— Entries provided —

>>>

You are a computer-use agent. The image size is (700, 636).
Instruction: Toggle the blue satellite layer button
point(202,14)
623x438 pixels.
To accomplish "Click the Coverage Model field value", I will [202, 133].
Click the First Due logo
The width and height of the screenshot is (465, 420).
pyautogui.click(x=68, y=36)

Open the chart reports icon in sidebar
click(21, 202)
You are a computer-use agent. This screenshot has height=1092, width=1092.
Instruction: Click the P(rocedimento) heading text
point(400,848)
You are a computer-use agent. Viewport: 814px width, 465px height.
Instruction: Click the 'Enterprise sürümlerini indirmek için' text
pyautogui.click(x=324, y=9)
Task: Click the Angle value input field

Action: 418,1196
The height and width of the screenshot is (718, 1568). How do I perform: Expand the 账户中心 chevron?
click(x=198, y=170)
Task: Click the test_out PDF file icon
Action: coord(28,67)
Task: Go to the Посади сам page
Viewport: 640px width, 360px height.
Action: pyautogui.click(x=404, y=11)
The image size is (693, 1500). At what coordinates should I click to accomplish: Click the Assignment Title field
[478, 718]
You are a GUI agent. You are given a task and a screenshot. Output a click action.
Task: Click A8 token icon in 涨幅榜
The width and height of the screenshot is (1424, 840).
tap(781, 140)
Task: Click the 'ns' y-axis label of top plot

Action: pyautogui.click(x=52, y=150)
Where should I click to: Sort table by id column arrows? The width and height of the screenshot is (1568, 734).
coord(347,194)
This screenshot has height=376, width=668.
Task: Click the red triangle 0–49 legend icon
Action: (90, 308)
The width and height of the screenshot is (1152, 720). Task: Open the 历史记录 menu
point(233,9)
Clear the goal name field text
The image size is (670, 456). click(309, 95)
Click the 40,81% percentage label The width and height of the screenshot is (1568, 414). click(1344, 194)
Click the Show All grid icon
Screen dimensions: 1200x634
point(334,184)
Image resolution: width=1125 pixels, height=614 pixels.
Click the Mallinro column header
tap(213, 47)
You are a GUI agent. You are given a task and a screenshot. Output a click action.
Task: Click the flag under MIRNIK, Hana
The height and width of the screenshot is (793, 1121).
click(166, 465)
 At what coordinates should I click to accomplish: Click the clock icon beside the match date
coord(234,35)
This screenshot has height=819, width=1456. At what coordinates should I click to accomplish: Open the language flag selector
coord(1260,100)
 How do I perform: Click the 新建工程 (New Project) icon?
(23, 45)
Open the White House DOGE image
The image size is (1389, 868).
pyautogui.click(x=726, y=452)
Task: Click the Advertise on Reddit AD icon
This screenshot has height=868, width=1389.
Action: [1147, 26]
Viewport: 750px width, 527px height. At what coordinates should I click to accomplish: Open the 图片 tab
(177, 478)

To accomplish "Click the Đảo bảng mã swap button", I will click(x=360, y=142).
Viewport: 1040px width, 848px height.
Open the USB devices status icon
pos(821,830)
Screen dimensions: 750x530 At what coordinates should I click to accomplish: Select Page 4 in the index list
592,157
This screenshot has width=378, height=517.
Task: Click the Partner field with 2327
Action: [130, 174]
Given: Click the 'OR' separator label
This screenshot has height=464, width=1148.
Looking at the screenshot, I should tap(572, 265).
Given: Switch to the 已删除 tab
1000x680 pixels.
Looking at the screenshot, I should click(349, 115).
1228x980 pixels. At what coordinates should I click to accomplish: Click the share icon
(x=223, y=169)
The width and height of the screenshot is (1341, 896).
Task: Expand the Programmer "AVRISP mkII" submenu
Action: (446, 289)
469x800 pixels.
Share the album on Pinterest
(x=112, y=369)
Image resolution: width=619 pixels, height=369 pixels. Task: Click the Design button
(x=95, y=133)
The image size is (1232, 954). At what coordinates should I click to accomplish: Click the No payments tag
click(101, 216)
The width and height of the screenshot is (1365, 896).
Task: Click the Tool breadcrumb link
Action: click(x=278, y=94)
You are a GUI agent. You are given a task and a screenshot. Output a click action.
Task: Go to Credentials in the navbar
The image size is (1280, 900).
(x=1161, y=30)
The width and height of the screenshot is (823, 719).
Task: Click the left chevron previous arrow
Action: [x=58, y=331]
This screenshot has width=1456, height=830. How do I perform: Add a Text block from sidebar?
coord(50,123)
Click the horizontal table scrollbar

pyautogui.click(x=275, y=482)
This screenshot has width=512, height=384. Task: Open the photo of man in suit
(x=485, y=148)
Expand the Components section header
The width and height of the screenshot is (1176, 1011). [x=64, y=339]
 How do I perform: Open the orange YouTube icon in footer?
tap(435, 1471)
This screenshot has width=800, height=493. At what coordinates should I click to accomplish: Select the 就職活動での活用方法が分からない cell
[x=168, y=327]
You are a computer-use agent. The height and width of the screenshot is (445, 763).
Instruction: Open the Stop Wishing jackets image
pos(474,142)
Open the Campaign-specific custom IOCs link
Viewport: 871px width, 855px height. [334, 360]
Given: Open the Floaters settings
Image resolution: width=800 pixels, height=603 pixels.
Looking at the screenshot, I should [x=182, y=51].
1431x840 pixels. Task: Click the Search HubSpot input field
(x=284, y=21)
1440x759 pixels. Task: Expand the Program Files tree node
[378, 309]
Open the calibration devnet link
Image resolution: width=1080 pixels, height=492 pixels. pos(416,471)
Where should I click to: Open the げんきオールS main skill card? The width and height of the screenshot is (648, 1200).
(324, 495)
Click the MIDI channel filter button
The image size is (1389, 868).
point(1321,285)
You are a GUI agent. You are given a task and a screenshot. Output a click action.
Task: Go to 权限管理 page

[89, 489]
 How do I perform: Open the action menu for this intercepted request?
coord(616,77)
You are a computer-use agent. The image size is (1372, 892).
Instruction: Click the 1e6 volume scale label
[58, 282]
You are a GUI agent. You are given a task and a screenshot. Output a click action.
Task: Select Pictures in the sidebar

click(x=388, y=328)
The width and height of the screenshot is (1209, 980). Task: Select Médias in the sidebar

<<<

— Given request —
Scale the rows from the line containing "How do I perform: Open the action" through the end of the rows, both ends included. Give each of those lines again, requests included, with every coordinate in the answers multiplied by 0.65 and rounded to a whole number, halves rounded up.

— The completed task —
 How do I perform: Open the action menu for this intercepted request?
coord(400,50)
You are a computer-use agent. The image size is (1372, 892).
Instruction: Click the 1e6 volume scale label
[38, 183]
You are a GUI agent. You are given a task and a screenshot. Output a click action.
Task: Select Pictures in the sidebar

click(x=252, y=213)
The width and height of the screenshot is (1209, 980). Task: Select Médias in the sidebar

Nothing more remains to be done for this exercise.